Benefits of Green Tea

What Is Green Tea?

Green tea comes from the Camellia sinensis plant. The leaves are steamed or pan-heated shortly after harvesting to prevent oxidation. This keeps their green color, fresh flavor, and high concentration of antioxidants like catechins and EGCG (Epigallocatechin gallate).

Key Factors
  • Camellia sinensis

  • Catechins

  • EGCG

  • L-theanine

  • Polyphenols

  • Matcha

  • Sencha

  • Longjing (Dragon Well)

How Much Caffeine In Green Tea?

The caffeine in green tea depends on the type of leaves, preparation, and serving size.

Green Tea Type Average Caffeine per 8 oz Cup
Loose Leaf 20–45 mg
Bagged Green Tea 20–35 mg
Matcha (1 tsp powder) 60–70 mg

References: Harvard Health Publishing, Mayo Clinic, NIH

Note: Matcha contains more caffeine than standard brewed green tea because you consume the powdered leaves rather than just steeping them.

Factors Affecting Caffeine Levels in Green Tea:

1. Type of Green Tea

  • Sencha: 20–30 mg per cup, light and grassy

  • Dragon Well (Longjing): 25–35 mg per cup, nutty and smooth

  • Matcha: 60–70 mg per serving, concentrated powdered tea

2. Brewing Time

The longer you steep green tea leaves, the more caffeine is released. A 1–2 minute steep produces mild caffeine, while 3–5 minutes increases caffeine content.

3. Water Temperature

  • Ideal temperature for green tea: 160–185°F (70–85°C)

  • Boiling water can burn leaves, making them bitter and sometimes slightly increasing caffeine extraction.

4. Leaf Quantity

More leaves per cup increase caffeine. Bagged teas usually have less caffeine because the leaf amount is limited.

Green Tea vs Coffee | Caffeine Comparison:

Caffeine content is an important consideration for energy and focus:

Beverage Caffeine per 8 oz Cup
Brewed Coffee 80–100 mg
Espresso (1 oz) 60–75 mg
Black Tea 40–60 mg
Green Tea 20–45 mg
Matcha (1 tsp powder) 60–70 mg

Green tea generally contains less caffeine than coffee or black tea, making it ideal for people who want a gentle energy boost without jitters.

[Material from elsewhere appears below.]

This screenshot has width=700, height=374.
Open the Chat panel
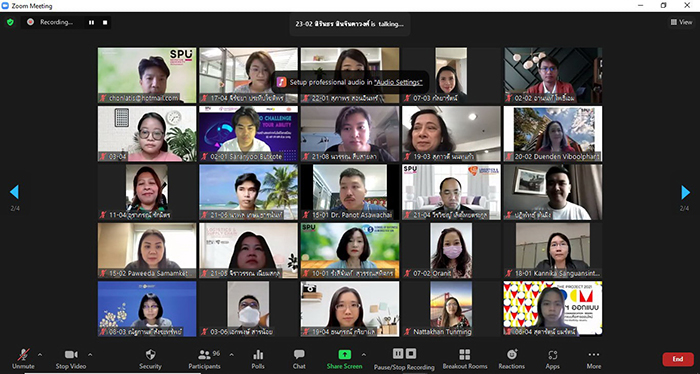pyautogui.click(x=299, y=359)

How Green Tea Caffeine Affects the Body:

Green tea contains caffeine and L-theanine, which work together to produce smooth alertness and calm focus.

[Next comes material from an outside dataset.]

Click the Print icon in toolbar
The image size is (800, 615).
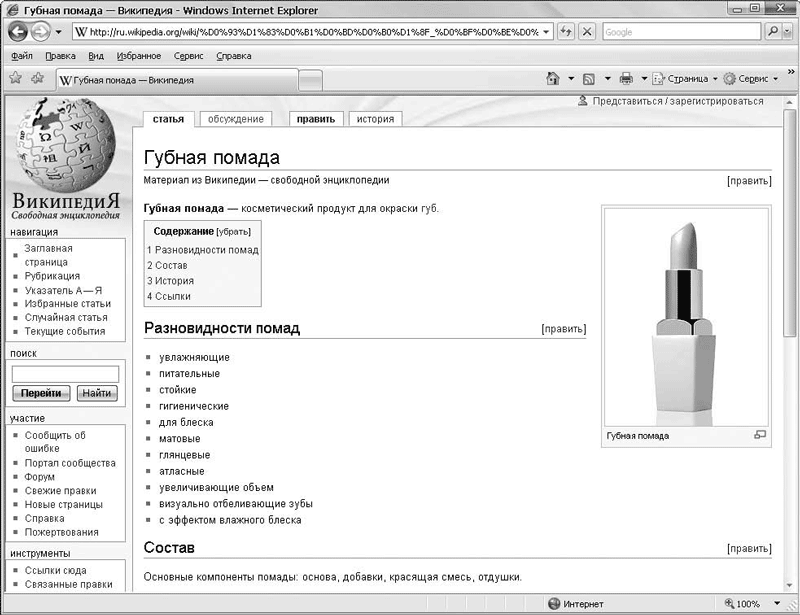click(626, 78)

Benefits of Green Tea Caffeine:

  • Supports mental focus and concentration

  • Provides gentle energy without sudden spikes

  • Helps maintain alertness during study or work

  • Can support mild metabolism boost

Research: Harvard Health notes that the combination of caffeine and L-theanine in green tea can improve focus while reducing the jitteriness sometimes caused by coffee.

Read Next: Does Tea Have Caffeine | A Complete Guide to Tea and Energy

Health Benefits of Green Tea:

Besides caffeine, green tea is packed with beneficial compounds:

1. Antioxidants

  • Rich in catechins, especially EGCG, which protect cells from oxidative stress.

  • NIH research notes green tea antioxidants may support cardiovascular and metabolic health.

2. Heart Health

  • Regular green tea consumption is associated with healthy blood pressure and cholesterol balance.

  • Polyphenols in green tea may support vascular function.

3. Brain and Cognitive Support

  • L-theanine helps reduce stress and improve mental clarity.

  • Studies referenced by Mayo Clinic suggest green tea may support memory and alertness.

4. Weight Management Support

  • Catechins in green tea may slightly boost metabolism and fat oxidation when combined with healthy diet and exercise.

Is Green Tea Safe for Everyone?

Green tea is generally safe, but caffeine content should be considered in certain situations:

  • Pregnant or breastfeeding women: moderate caffeine intake is recommended (under 200 mg/day).

  • Caffeine-sensitive individuals: may prefer lighter green tea or herbal tea.

  • Heart or stomach conditions: excessive caffeine can increase heart rate or acidity.

Tip: Herbal teas (like chamomile or rooibos) are caffeine-free alternatives for those sensitive to caffeine.

Tips to Control Caffeine in Green Tea:

  1. Use cooler water (160–185°F / 70–85°C) to reduce caffeine extraction.

  2. Shorten steeping time to 1–2 minutes.

  3. Use less leaf or tea bag per cup.

  4. Choose white or lightly oxidized green teas for naturally lower caffeine.

  5. Reserve matcha for times when you want higher caffeine and sustained focus.